Support and Documentation

Single sign-on and SAML

Enterprise publishers often deploy multiple applications, such as finance, personnel, and email, in addition to Brightspot. One way to reduce the burden of remembering usernames and passwords for each application is to use single sign-on (SSO): editors log in to an SSO, and that login gives them access to the applications they need. Brightspot uses Security Assertion Markup Language (SAML) as the messaging platform with the SSO server.

Activating single sign on

This section describes how to activate single sign-on for Brightspot.

Procedure. To activate single sign-on:
  1. From the Navigation Menu, expand Admin, and select Sites & Settings.

  2. In the Sites widget, select Global. The Edit Global widget appears.

  3. Under CMS, expand Security.

  4. Under Authenticators, click |mi-add_circle_outline|. A form appears.

  5. From the Providers list, select one of the available SAML authenticators. (If no SAML authenticators are in the list, you may need to configure them as described in Configuring Brightspot for SAML or Deploying SAML.)

  6. Click Save.

Associating SSO groups with Brightspot roles

In most scenarios, single sign-on servers associate users with groups. Similarly, most publishers associate Brightspot editors with roles. As a best practice, you should associate the SSO groups with the corresponding Brightspot roles. This practice ensures that when an editor successfully logs in through single sign-on, Brightspot associates the editor with the correct role.

Caution

If a group on the SSO server is not associated with a Brightspot role, all users associated with that group are denied login to Brightspot (even if they pass authentication on the SSO server). Ensure all groups on the SSO server are appropriately associated with Brightspot roles.

Warning

If you do not configure any group-role associations, then any editor passing SSO authentication is granted login to Brightspot with no role, which may be the administrator role. Ensure you configure at least one group-role association.

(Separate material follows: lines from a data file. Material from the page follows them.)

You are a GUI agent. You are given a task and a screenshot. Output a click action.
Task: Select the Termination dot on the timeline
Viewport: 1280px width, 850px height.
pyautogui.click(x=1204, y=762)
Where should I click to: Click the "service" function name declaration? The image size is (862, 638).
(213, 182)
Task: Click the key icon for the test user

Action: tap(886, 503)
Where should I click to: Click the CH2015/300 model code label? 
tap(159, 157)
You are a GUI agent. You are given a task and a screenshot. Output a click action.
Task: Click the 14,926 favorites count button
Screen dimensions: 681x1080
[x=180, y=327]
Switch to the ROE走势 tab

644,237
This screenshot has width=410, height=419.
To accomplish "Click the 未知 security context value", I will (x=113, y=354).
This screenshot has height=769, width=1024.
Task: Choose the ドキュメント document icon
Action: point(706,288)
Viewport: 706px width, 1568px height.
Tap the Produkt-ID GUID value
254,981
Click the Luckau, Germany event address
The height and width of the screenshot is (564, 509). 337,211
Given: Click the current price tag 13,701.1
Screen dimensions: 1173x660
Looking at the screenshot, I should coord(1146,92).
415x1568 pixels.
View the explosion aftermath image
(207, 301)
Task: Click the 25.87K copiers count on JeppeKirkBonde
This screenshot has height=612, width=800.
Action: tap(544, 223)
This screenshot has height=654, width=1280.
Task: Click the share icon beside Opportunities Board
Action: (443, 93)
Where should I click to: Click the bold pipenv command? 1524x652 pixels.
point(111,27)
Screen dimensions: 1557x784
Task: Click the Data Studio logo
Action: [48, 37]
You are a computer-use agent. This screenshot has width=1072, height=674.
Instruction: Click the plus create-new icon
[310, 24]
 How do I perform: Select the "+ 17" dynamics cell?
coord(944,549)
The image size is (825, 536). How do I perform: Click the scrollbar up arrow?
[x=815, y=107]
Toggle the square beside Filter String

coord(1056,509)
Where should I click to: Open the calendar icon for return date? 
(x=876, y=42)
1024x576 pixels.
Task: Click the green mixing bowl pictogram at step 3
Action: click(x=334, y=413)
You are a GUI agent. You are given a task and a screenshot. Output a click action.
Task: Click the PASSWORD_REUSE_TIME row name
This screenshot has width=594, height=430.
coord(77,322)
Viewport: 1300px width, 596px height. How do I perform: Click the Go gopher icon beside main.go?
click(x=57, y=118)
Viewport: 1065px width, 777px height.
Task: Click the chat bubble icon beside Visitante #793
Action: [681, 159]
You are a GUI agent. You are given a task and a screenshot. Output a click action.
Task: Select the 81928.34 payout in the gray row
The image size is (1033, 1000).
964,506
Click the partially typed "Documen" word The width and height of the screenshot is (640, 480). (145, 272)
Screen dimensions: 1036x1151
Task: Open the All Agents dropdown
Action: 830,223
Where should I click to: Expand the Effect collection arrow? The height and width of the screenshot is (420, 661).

Procedure. To associate SSO groups with Brightspot roles:
  1. From the Navigation Menu, expand Admin, and select Sites & Settings.

  2. Under Legacy Settings, click Saml. The Edit Saml widget appears.

  3. Under Groups to Roles, do the following:

    1. Click |mi-add_circle_outline|. A form appears.

      Associating SSO groups with Brightspot roles
      Figure 123. Associating SSO groups with Brightspot roles


    2. In the Group field, enter a group existing on the SSO server.

    3. In the Role field, select an existing Brightspot role.

    4. Repeat steps a–c to associate additional groups to roles.

  4. Click Save.

Referring to the illustration Associating SSO groups with Brightspot roles, an editor signing on through SSO and has the group ssoBrightspotEditors receives all the permissions in Brightspot associated with the role Editors.

Enabling or disabling SSO logins

If your version of Brightspot is part of a single sign-on environment, you can enable or disable an editor's ability to log in to Brightspot over SSO.

Procedure. To enable or disable SSO logins:
  1. From the Navigation Menu, expand Admin, and select Users & Roles..

  2. In the Users widget, select the user whose login you want to enable or disable.

  3. Under SAML, toggle on or off Saml Disable Login.

  4. Click Save.

Reviewing SSO logins

If your version of Brightspot is part of a single sign-on environment, you can review an editor's SSO information received from the authentication server.

Procedure. To review an editor's SSO login:
  1. From the Navigation Menu, expand Admin, and select Users & Roles..

  2. In the Users widget, select the user whose SSO login you want to review.

  3. Under SAML, and using the following table as a reference, review the login.

The following table describes the SSO fields you can review.

Field

Description

Saml Username

Editor's email address as assigned on the authentication server. Brightspot uses this address as the editor's username.

Saml Instance

SAML configuration used to authenticate the editor.

Effective Role

Editor's role as assigned on the authentication server. Brightspot assigns the editor to this role.

Saml Disable Login

Indicates if the editor is allowed to log in using SSO. If toggled on, the editor cannot log in to Brightspot.